Abusing Language About Abuse

The term trigger warning, then, refers to a real experience which people have—it can’t be written off as a product of a certain circle’s rhetoric. And yet, we need to be careful how we use the term, because more often than not, it carries a hue of commodification. Care for the abused is part of the Platinum Package of anti-conservativism—it is, to defend the terms and interpretations of the weak at all costs. That is an admirable enterprise. But the use of the term trigger warning, as it appears often on the internet in serious contexts, does not demonstrate care for the abused.

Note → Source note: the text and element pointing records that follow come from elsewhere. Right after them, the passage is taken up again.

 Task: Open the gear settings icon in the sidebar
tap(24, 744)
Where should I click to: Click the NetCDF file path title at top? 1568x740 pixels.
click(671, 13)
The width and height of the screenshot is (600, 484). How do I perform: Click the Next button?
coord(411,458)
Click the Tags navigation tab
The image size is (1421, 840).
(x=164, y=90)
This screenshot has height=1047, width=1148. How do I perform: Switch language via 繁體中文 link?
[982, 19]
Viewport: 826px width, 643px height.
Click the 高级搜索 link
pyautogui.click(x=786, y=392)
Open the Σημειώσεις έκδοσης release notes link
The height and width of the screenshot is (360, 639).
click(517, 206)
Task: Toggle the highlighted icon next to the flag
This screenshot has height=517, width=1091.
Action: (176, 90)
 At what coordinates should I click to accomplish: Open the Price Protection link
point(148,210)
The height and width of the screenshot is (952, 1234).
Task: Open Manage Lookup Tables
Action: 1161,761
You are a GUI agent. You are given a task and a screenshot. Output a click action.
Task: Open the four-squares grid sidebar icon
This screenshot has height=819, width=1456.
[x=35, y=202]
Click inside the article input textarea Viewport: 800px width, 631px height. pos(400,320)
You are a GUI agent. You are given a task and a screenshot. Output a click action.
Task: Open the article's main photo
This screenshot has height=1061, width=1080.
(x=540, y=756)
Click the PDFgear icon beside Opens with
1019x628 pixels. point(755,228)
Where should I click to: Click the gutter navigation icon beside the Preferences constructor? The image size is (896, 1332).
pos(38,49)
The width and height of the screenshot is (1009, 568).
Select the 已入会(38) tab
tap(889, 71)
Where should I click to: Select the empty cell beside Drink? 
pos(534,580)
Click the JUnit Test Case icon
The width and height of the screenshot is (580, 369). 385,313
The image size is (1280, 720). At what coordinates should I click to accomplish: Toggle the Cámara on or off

One author explains that abuse “occurs when one person exploits another” (Richard Gartner, Beyond Betrayal, 12). Whenever trigger warning is used to advance one’s own image or the agenda of a certain political circle within Christian writing, that quantifies and commodifies the abused. To use the term trigger warning flippantly and regularly seems to reflect not only a folk understanding of trauma and triggers, but an informal abuse of the abused—a social commodification of those who have already been exploited for the satisfaction of another.

Let’s be mindful of the traumatized and take seriously our responsibility for those around us with serious triggers. But let’s have our use of the term trigger warning reflect an informed understanding of trauma and its effects, not our willingness to commodify the abused in order to build our social media platform.